El jiennense cuelga las botas agradecido a clubes, formadores, aficionados y compañeros tras 18 temporadas como profesional
Todo acaba. Y Miguel Ángel Ureña (Jaén, 1991) ha dicho adiós al fútbol sala tras 18 temporadas. Se marcha de celeste, en la cancha de Avanza, y como uno de los grandes iconos del Atlético Mengíbar. “Lo he dado todo por este deporte. No tengo nada que reprocharme y siempre he ido a por los objetivos”, expresa en declaraciones a este periódico.
Desde el anuncio oficial —publicado el pasado domingo en redes sociales—, Ureña vive la despedida con orgullo. Reconoce que ya no podía compaginar el futsal con la clínica, su negocio personal. “Además, le iba quitando tiempo a mi familia. Ya tengo un niño y viene otro bebé en camino”, cuenta.
Cuando mira atrás, dice, solo siente orgullo. En Distrito 2 empezó a jugar desde los ocho años hasta rozar la mayoría de edad. “Me educaron y me transmitieron los valores del deporte”, recuerda.

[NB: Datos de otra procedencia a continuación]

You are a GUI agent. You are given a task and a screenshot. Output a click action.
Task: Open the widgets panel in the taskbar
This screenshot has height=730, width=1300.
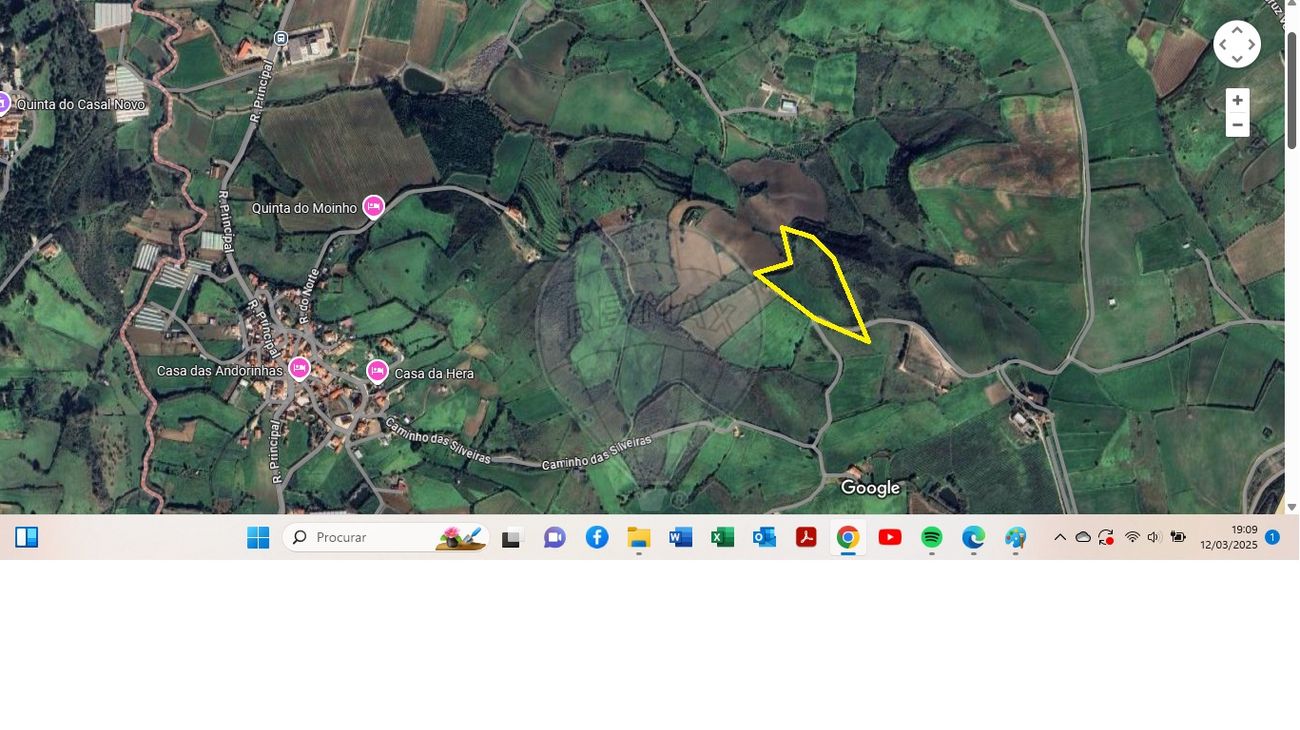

JAÉN, PEÑÍSCOLA Y LEYENDA ROJILLA
Estuvo en Jaén el tiempo suficiente como para vivir la transición hasta la actual denominación de Jaén Paraíso Interior. Fue su primera experiencia en el deporte profesional.
Después llegó Peñíscola, una etapa fuera de la provincia que lo marcó. “Aquella temporada 2014/2015 también jugué en Primera y, en lo personal, me hice un hombre”, remarca.
Ureña será recordado especialmente con la camiseta del Atlético Mengíbar. “Sí, y quiero que sea así: fueron nueve años increíbles. Pusimos el nombre del pueblo en el mapa y casi logramos subir a Primera; me siento un mengibareño”, resume.
“JUGAR HA SIDO LA EXPERIENCIA MÁS ENRIQUECEDORA DE MI VIDA”
Los dos últimos cursos en activo fueron en Avanza, donde conectó con la exigencia del club y con su manera de entender el deporte. Asegura que fue el lugar ideal para despedirse, como hizo el pasado sábado, arropado por sus compañeros.
“Me voy agradecido a todos. En un deporte minoritario como el nuestro nos conocemos todos: futbolistas, entrenadores, aficionados y medios. Siempre he notado respeto y he recibido buenas palabras”, manifiesta.
Dejó de rodar el balón en el ámbito profesional, pero nadie debería engañarse: el mago Ureña, el ala habilidoso, seguirá en las pachangas. “Jugar ha sido la experiencia más enriquecedora de mi vida”, concluye.